When it comes to database optimization, finding ways to improve query performance is crucial. One approach to unlocking indexes without making changes to the table structure is to use redundant and approximate conditions. Although not a common occurrence, these types of conditions have the potential to make a significant impact on performance once identified. In this video, we'll explore what redundant and approximate conditions are, why they're valuable, and how to use them to improve query performance.
Redundant conditions refer to query conditions that logically cannot change the result set. Even though they don't produce any changes in the result, they're still valuable because they can help optimize the query. For instance, consider the following example of querying a people table:
SELECT * FROM people WHERE id <= 5
This query returns the first five rows from the people table based on the given condition. However, if we modify the query as shown below, we still get the same result.
SELECT * FROM people
WHERE
id <= 5
AND
id <= 10
The second condition is redundant because it doesn't change the result of the query at all. The key benefit of redundant conditions lies in the fact that they help unlock indexes without any changes to the table. So, it's worth looking out for these types of conditions when optimizing your database. In this example we're not getting any benefit from the redundant condition, but there are times when we can get huge benefits.

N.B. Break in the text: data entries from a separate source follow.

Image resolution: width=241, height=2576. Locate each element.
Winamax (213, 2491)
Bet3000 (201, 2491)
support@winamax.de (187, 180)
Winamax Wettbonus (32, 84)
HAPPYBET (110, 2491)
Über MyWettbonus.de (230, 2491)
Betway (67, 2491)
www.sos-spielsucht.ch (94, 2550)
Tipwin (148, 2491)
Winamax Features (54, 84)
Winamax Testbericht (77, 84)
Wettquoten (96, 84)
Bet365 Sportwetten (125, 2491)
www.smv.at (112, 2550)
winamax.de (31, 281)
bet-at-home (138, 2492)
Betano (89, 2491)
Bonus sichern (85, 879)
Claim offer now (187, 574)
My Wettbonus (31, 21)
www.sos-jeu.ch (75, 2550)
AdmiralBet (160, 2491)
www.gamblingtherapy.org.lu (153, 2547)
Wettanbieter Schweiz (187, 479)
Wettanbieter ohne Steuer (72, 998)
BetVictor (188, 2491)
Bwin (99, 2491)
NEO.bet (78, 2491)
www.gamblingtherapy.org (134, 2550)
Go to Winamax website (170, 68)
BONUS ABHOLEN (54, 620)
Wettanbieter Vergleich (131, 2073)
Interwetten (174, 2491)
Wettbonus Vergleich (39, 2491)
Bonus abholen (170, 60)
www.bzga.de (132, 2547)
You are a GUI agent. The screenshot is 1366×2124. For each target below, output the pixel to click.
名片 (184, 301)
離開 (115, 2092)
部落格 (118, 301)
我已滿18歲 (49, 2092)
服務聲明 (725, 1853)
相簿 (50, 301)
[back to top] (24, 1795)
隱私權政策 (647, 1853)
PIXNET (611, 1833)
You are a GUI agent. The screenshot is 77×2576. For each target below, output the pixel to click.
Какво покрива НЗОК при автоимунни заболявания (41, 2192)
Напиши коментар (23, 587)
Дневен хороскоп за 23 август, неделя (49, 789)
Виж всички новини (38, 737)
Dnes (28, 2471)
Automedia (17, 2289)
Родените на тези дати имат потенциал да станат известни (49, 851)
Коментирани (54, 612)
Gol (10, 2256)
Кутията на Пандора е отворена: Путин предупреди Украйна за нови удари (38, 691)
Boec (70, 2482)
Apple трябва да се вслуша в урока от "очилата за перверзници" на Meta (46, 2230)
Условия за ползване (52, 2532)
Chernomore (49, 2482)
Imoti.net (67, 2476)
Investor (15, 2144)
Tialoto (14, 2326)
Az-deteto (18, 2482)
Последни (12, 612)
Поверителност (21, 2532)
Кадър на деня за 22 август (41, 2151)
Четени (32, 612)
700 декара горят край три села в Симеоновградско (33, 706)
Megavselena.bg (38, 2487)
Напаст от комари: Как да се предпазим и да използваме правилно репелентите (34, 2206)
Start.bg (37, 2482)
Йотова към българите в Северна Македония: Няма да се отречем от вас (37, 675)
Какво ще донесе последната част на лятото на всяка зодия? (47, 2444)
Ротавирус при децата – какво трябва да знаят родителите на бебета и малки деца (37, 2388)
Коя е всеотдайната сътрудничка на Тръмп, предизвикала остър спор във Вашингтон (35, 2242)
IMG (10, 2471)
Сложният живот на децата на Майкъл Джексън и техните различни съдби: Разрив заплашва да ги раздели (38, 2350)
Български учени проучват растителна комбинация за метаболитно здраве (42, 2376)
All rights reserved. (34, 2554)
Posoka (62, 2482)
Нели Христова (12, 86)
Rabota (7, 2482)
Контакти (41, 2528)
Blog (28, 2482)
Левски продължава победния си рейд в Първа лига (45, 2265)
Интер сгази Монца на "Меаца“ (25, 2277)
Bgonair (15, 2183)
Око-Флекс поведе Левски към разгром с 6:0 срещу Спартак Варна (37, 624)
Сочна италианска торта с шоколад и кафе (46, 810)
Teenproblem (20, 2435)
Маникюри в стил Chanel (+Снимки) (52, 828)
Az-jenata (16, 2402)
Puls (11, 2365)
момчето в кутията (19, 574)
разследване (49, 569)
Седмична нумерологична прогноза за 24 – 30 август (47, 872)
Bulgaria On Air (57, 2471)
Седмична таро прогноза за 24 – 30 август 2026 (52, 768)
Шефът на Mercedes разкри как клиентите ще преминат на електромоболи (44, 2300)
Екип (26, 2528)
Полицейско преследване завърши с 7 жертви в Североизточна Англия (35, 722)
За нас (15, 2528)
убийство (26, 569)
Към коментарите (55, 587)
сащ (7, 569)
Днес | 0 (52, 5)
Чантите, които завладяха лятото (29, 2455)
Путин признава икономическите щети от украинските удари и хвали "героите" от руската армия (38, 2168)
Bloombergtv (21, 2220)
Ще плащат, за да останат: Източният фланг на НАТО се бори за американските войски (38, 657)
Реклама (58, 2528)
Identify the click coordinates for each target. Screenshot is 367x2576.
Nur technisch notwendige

Consider a scenario where you have a to-do list and want to find all the to-do's that are due in the next 24 hours. You may have an index on the due date, but not the due date combined with due time. In this case, you can make use of the redundant condition, which logically cannot change the results and can help you use the available index more efficiently.
Here's the query without the redundant condition:
SELECT * FROM todos
WHERE
ADDTIME(due_date, due_time) BETWEEN NOW() AND NOW() + INTERVAL 1 DAY
The above query retrieves all the to-do's that are due within the next 24 hours based on the due_date
and due_time
columns. Unfortunately we've obfuscated the index on the due_date
column.
In this case we can add a redundant condition that is broader than our original condition, but is not index-obfuscated.
SELECT * FROM todos
WHERE
ADDTIME(due_date, due_time) BETWEEN NOW() AND NOW() + INTERVAL 1 DAY
AND
due_date BETWEEN CURRENT_DATE AND CURRENT_DATE + INTERVAL 1 DAY
Using the approximate condition helps to narrow down the result set even though it may include a few false positives. After narrowing down the result set, you can then use the expensive filtering, which is not indexable, to remove the false positives and get the correct result set.
Redundant and approximate conditions offer a powerful tool for optimizing database queries. Even if they aren't terribly common to find in the wild, they are fun to discover because they require no changes to the table structure to unlock the use of indexes.